A comparison of USB 3.0 and USB 2.0 on a multi-threaded load is without surprises - with one thread, the new standard clearly wins, since it allows you to realize the full speed of the disk, and even at several, although it loses in speed, it remains ahead of its predecessor, almost twice as fast.

Another thing is more interesting: in the case of three and four reading threads, a disk via USB works faster than via SATA. We don’t know what exactly allowed the disk to increase speed, but the result is clear and stable and cannot be attributed to chance.

Multi-threaded recording proceeds without incident - the drives carried the ratio of their speeds through all variants of this load.
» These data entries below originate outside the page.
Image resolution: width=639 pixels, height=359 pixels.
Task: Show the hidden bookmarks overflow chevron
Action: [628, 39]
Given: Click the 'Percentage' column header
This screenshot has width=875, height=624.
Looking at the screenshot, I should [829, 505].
USB 2.0 clearly plays the role of a bottleneck, so much so that the drive does not pay attention to the number of threads at all, but in other cases the speed gradually decreases gradually as the number of threads increases.

FC-Test

Let’s complete the testing in our favorite “FileCopy Test”. Two 32 GB partitions are created on the drive, partitioned at two stages of testing, first in NTFS and then in FAT32, after which a certain set of files is created on the partition, read, copied within the partition, and copied from partition to partition. The time of all these operations is recorded. Let us remind you that the “Windows” and “Programs” sets include a large number of small files, and the other three templates (“MP3”, “ISO” and “Install”) are characterized by a smaller number of larger files, and in “ISO” The largest files are used.
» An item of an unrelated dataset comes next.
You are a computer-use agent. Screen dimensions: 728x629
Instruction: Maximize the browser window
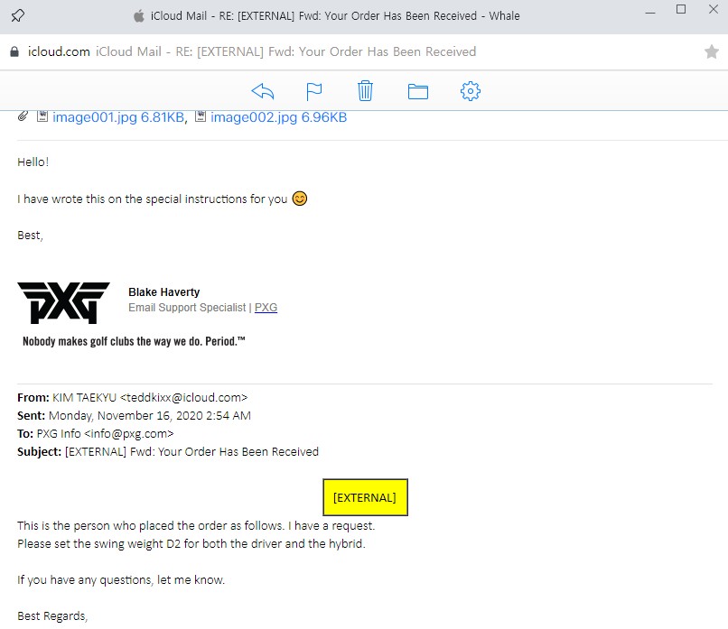click(x=681, y=10)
Don't forget that the copy test not only tells you the speed of copying within one drive, but also allows you to judge its behavior under heavy load. In fact, during copying, the drive simultaneously works with two threads, one of them for reading, and the second for writing.
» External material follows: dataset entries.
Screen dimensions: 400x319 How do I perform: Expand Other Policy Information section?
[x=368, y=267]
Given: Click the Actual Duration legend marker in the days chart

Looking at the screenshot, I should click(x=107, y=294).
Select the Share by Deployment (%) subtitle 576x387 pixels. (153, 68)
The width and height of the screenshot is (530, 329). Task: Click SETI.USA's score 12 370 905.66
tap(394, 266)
We will consider in detail only the values achieved in NTFS; you can find out the results of testing in FAT32 from the table at the following link:.

The diagrams are extremely similar to each other and quite predictable, so what can we say about different modes Separately it makes no sense. Overall, USB 3.0 demonstrates that, unlike its predecessor USB 2.0, it really is an interface capable of fully realizing the speed characteristics of modern hard drives under any load. The fee for external execution in the case of working with files turned out to be extremely low - yes, drives in containers with USB 3.0 still lag behind their SATA counterparts, but not by that much. Moreover, during reading this lag is very small and amounts to less than 10% of the speed, but during writing it increases to approximately 15 percent. Yes, it’s most noticeable when copying small files, but tell me, how often do you do this? Still, in most cases, an external drive is used either for reading or writing. Compared to the new interface, the old USB 2.0 looks very poor - no matter what you say, its time as an interface for storage devices has passed.

Summarizing

Frankly speaking, we were left with somewhat ambivalent impressions. On the one side, speed characteristics USB 3.0 is really enough to fully realize the capabilities of modern hard drives, and the presence of radical changes in the protocol puts us in an optimistic mood. On the other hand, we did not see the promised tenfold increase in speed - the devices that fell into our hands were unable to produce more than 160 MB/s where SATA 300 easily demonstrates 250 MB/s. But Moscow was not built right away, and early implementations of USB 2.0 were also quite flawed in terms of speed - it is possible that after some time we will see faster USB 3.0 chips. However, I would even more like to see chipsets in which support for the new standard will be native, and not implemented using a third-party chip. Until this happens, it is difficult to expect much popularity of the new standard, because at least in the field of external drives it already has a serious opponent in the form of e-SATA, which, although it does not provide power to the devices connected to it, does provide this moment is much more widespread than USB 3.0, and the speed, as we see, is higher. However, in the long term, victory will undoubtedly remain with USB 3.0 - and the only question is how long it will take.